An anti-arbitration bill identified by the California Chamber of Commerce as a job killer will burden the overworked court system if adopted.
AB 51 (Gonzalez; D-San Diego) prohibits arbitration of labor and employment claims as a condition of employment.
The CalChamber has tagged AB 51 as a job killer due to the significant increased costs employers will face as a result of more litigation and the expense of delayed dispute resolutions if the bill becomes law.
AB 51 also proposes to add a new private right of action under the Fair Employment and Housing Act (FEHA) and exposes employers to criminal liability for any violation.
Preempted by Federal Law
In opposing AB 51, the CalChamber has emphasized repeatedly that the bill will undoubtedly be challenged in court, creating more litigation without providing any benefit to employees as intended.

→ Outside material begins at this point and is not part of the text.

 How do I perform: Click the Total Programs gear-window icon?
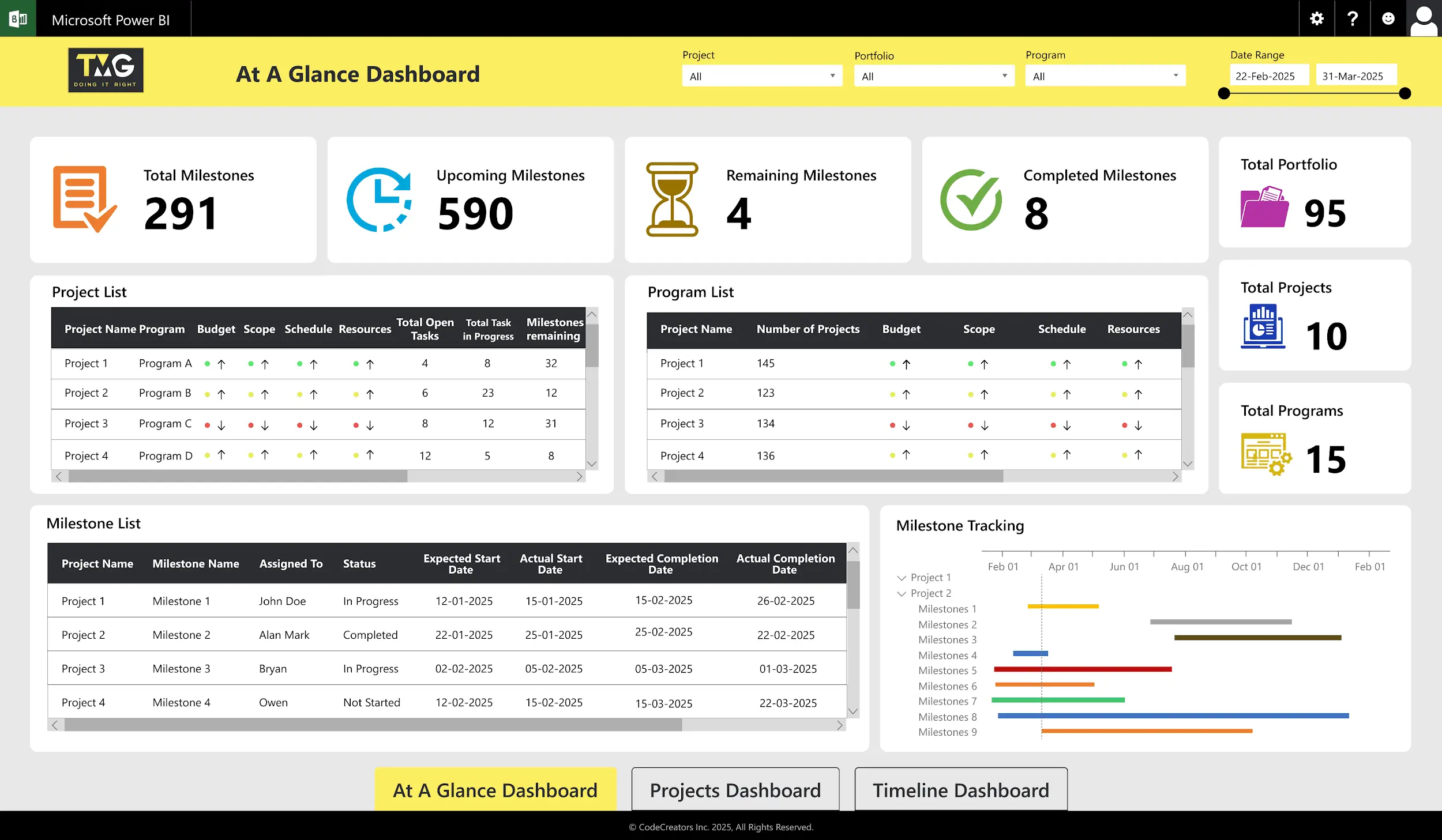[x=1265, y=454]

Last year, Governor Edmund G. Brown Jr. vetoed a virtually identical bill, AB 3080 (Gonzalez; D-San Diego), citing his recognition that the bill “plainly violates federal law.”

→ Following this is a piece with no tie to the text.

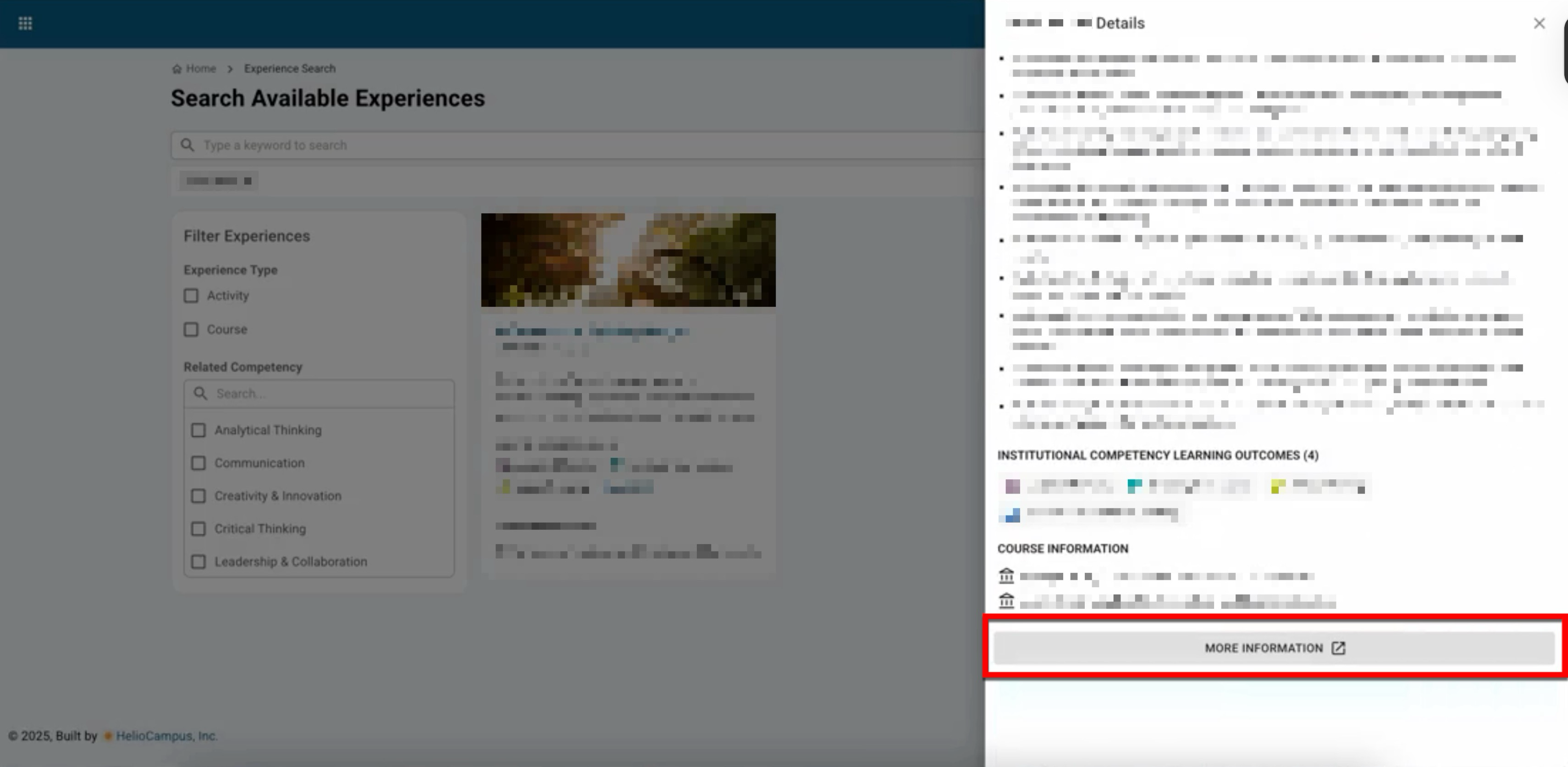Image resolution: width=1568 pixels, height=767 pixels.
Task: Click external link icon on More Information
Action: tap(1338, 648)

Both the California Court of Appeal and the U.S. Supreme Court have held specifically that state legislation trying to ban arbitration agreements is preempted by federal law, the Federal Arbitration Act.

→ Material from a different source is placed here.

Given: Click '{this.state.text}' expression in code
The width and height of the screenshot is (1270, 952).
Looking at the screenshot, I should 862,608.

Numerous opinions by the U.S. Supreme Court and the California Supreme Court over the last decade have consistently held that any state law which interferes with, discriminates against, or limits the use of arbitration is preempted by federal law.
Given the placement of AB 51’s provisions in the Labor Code, any violation will be a misdemeanor.
Accordingly, employers will face both civil liability for any violation of AB 51 and also may face criminal charges regarding arbitration agreements.
Because any violation of AB 51’s provisions will be an “unlawful employment practice,” it is subject to the private right of action under FEHA.
Besides placing more costs and burden on the Department of Fair Employment and Housing, AB 51 will expose employers to another layer of costly litigation, including attorney’s fees and punitive damages.
Neither employers nor employees will benefit from the delays and uncertainty AB 51 will cause.
If the use of arbitration is limited, options remaining for employees to resolve many labor and employment claims are a hearing before the Labor Commissioner (an office that lacks funding or resources for timely responses) and the overworked court system.
Countering the notion that employees can fare better in court, a state Department of Industrial Relations review of 1,500 settlement agreements found that the plaintiffs’ attorneys had failed to protect employees or were of only marginal assistance in 75% of the cases.
The CalChamber and a coalition of employer groups and local chamber of commerce continue to oppose AB 51 as a job killer.